Phase I, Open Label First in Human Study to Evaluate the Imaging Characteristics, Safety, Biodistribution and Pharmacokinetics of JFI447 [68Ga]Ga-DFC413, and Compare to FFG233 [68Ga]Ga-NNS309 in Patients With Solid Tumors
The purpose of Part 1 of this study is to evaluate the imaging characteristics, safety, biodistribution and pharmacokinetics of \[68Ga\]Ga-DFC413, and in Part 2 compare to \[68Ga\]Ga-NNS309 in patients with locally advanced or metastatic pancreatic ductal adenocarcinoma (PDAC), non-small cell lung cancer (NSCLC), HR+/HER2- ductal and lobular breast cancer (BC), triple negative breast cancer (TNBC), colorectal cancer (CRC), and soft tissue sarcoma (STS).

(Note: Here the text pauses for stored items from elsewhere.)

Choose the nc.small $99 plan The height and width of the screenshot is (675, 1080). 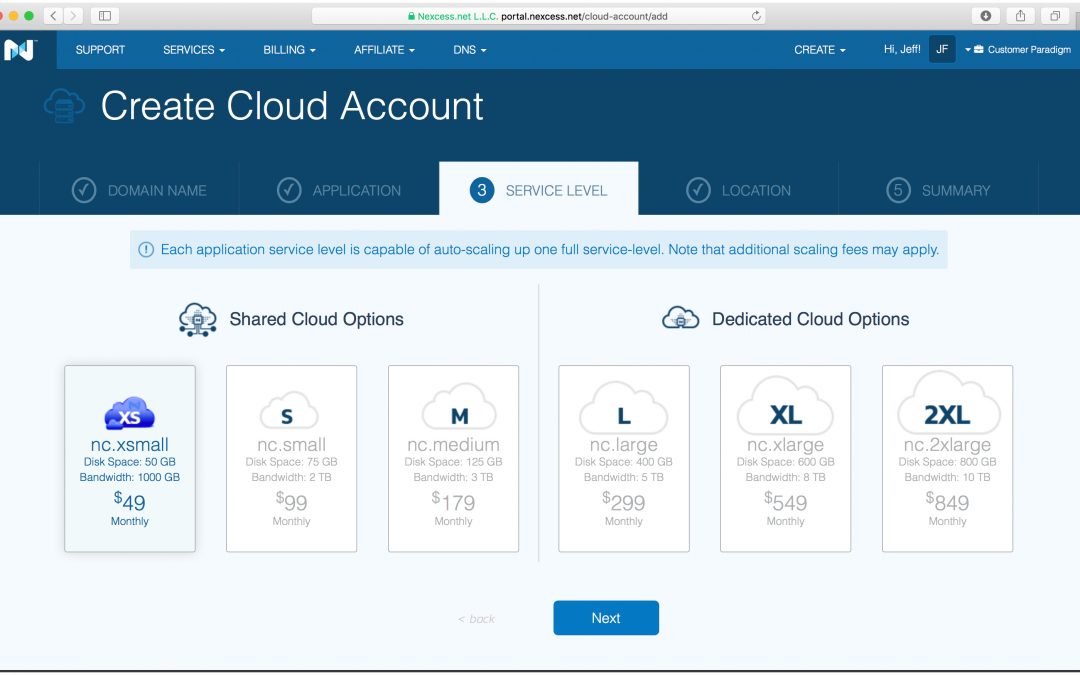point(291,458)
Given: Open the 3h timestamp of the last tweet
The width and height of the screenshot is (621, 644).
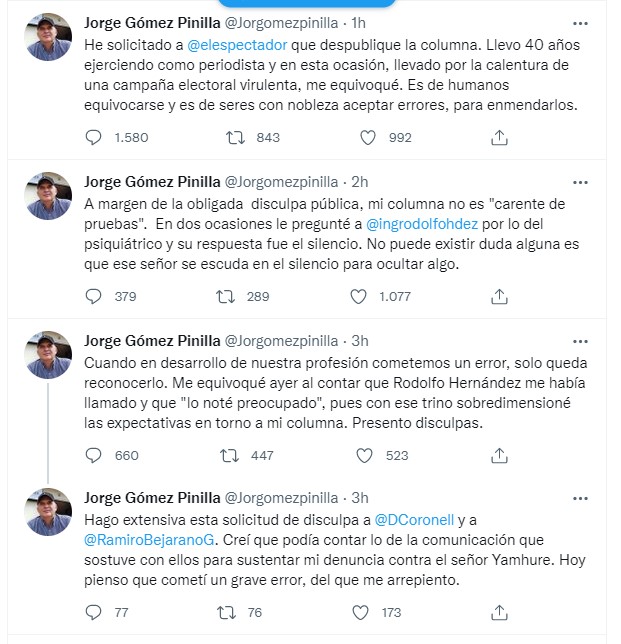Looking at the screenshot, I should (360, 497).
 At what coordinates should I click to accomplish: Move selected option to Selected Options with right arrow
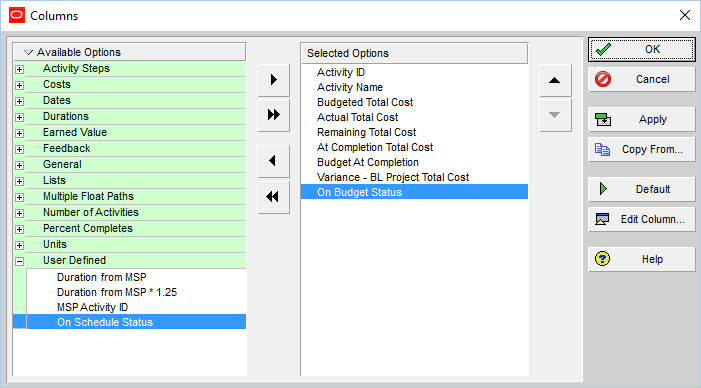274,80
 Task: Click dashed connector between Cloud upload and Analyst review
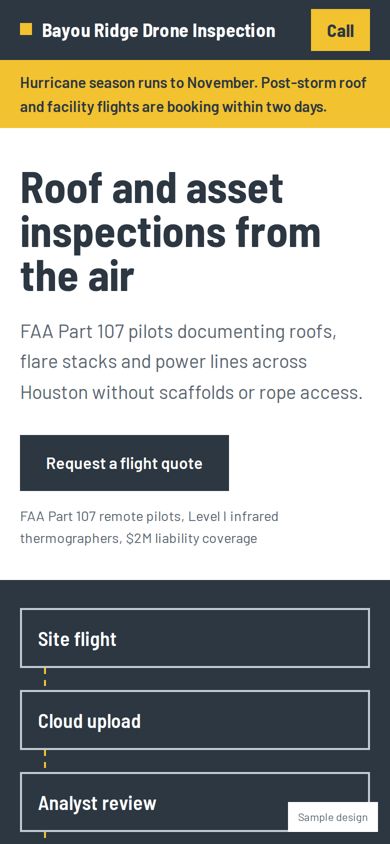pos(45,761)
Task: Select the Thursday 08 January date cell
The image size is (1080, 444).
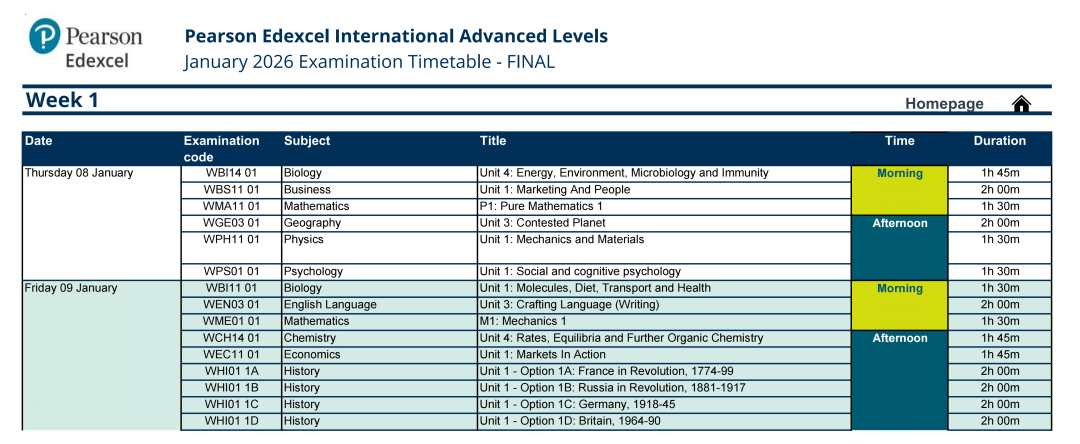Action: [79, 173]
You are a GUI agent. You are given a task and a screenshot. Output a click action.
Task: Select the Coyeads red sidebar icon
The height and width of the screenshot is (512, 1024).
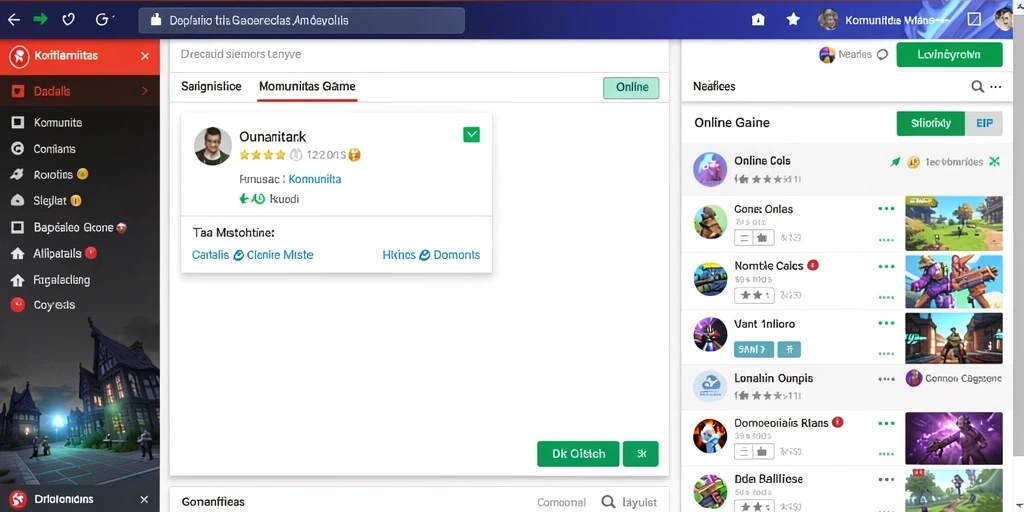click(18, 304)
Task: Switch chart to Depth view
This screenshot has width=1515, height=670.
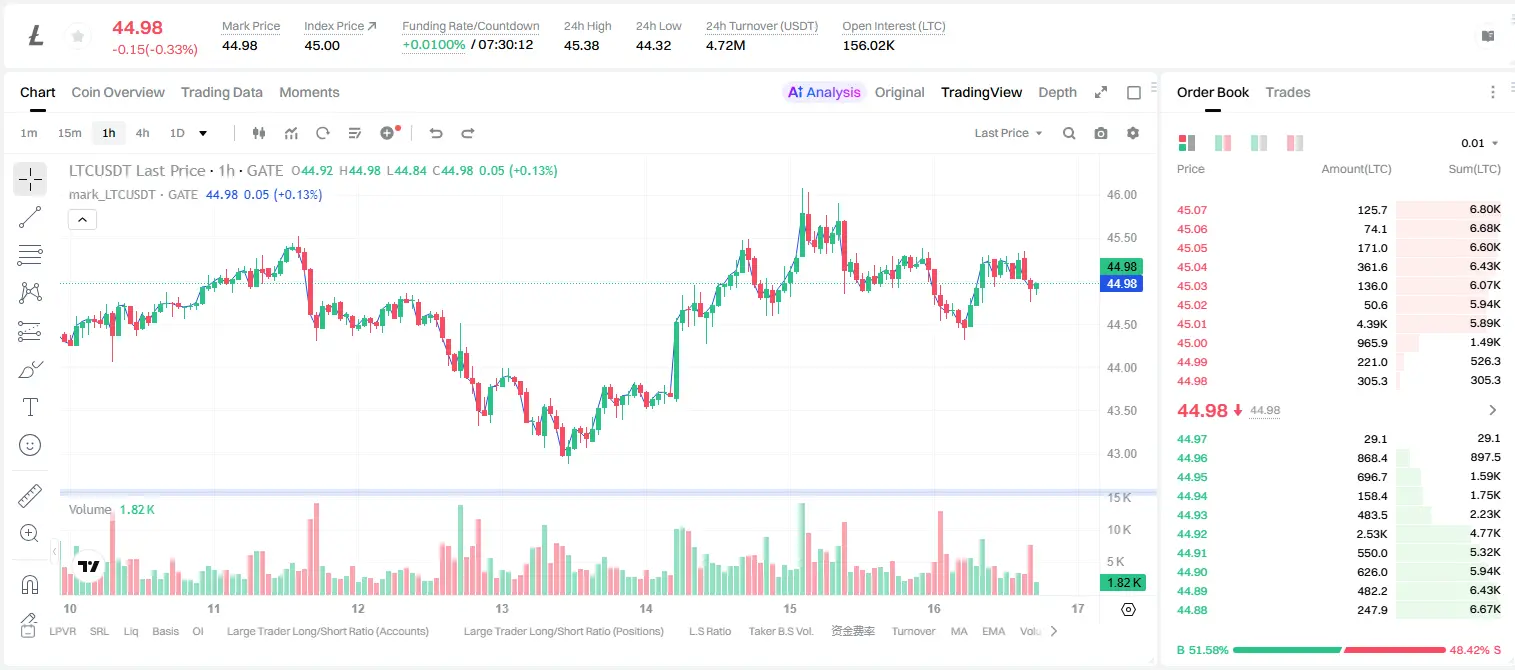Action: pos(1057,92)
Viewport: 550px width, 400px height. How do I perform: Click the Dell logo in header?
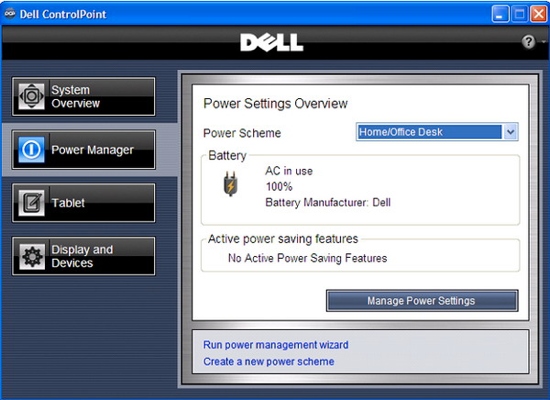(x=272, y=42)
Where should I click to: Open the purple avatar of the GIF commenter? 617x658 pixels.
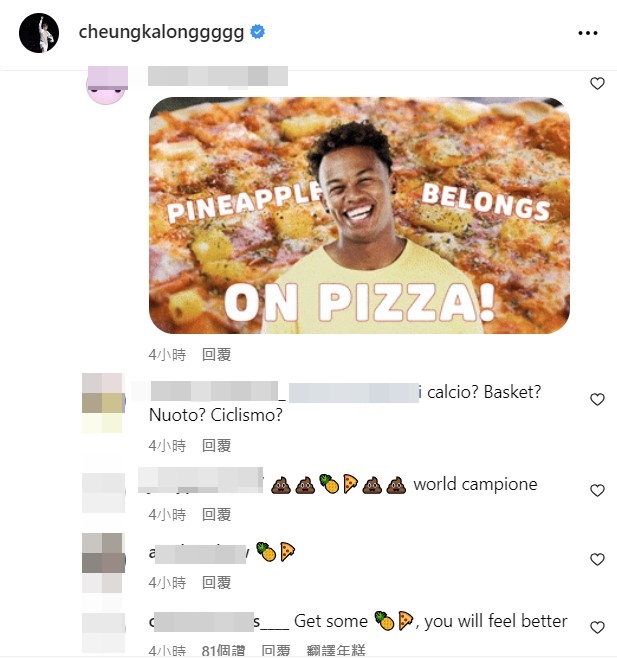pos(108,84)
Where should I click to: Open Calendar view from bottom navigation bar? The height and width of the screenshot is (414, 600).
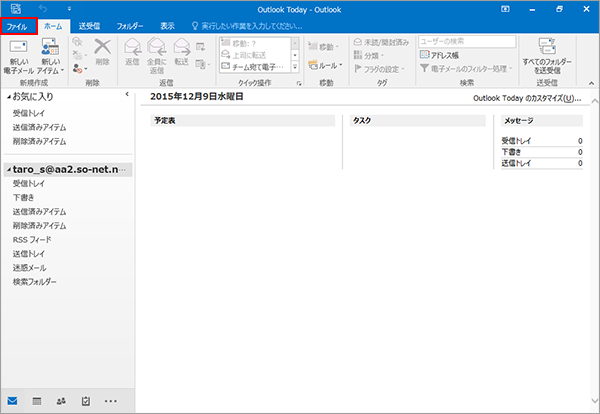click(37, 400)
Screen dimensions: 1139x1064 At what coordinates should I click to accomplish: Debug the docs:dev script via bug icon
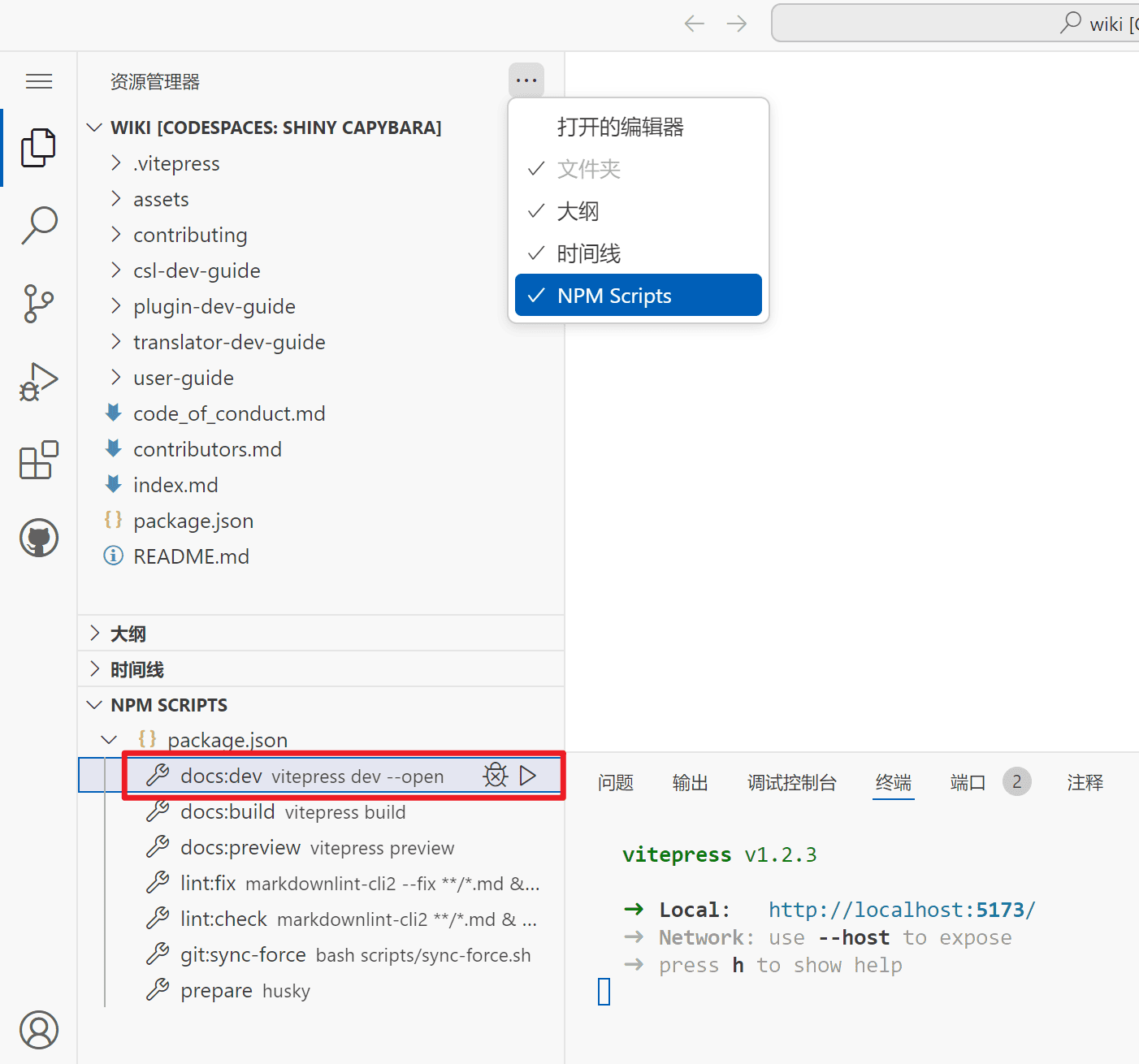496,776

In Part 2 of this study (comparison of \[68Ga\]Ga-DFC413 and \[68Ga\]Ga-NNS309), not all indications might be explored.
⁃ Patients eligible for inclusion in this study must meet all of the following criteria:
• Signed informed consent must be obtained prior to participation in the study.
• Age ≥ 18 years old.
• ECOG performance status ≤ 2.
• Patients with one of the following indications (regardless of lines of prior therapy):
• Locally advanced unresectable or metastatic PDAC, NSCLC, HR+/HER2- ductal or lobular BC, TNBC, CRC or STS.
• Patients must have at least one measurable lesion per RECIST v1.1 as measured by local Investigator (by conventional MRI or CT scan).
• Patients must have an available archival tumor sample at the screening visit. If multiple archival tumor samples are available, the most recent will be requested. Exceptions may be made after documented discussion with Novartis.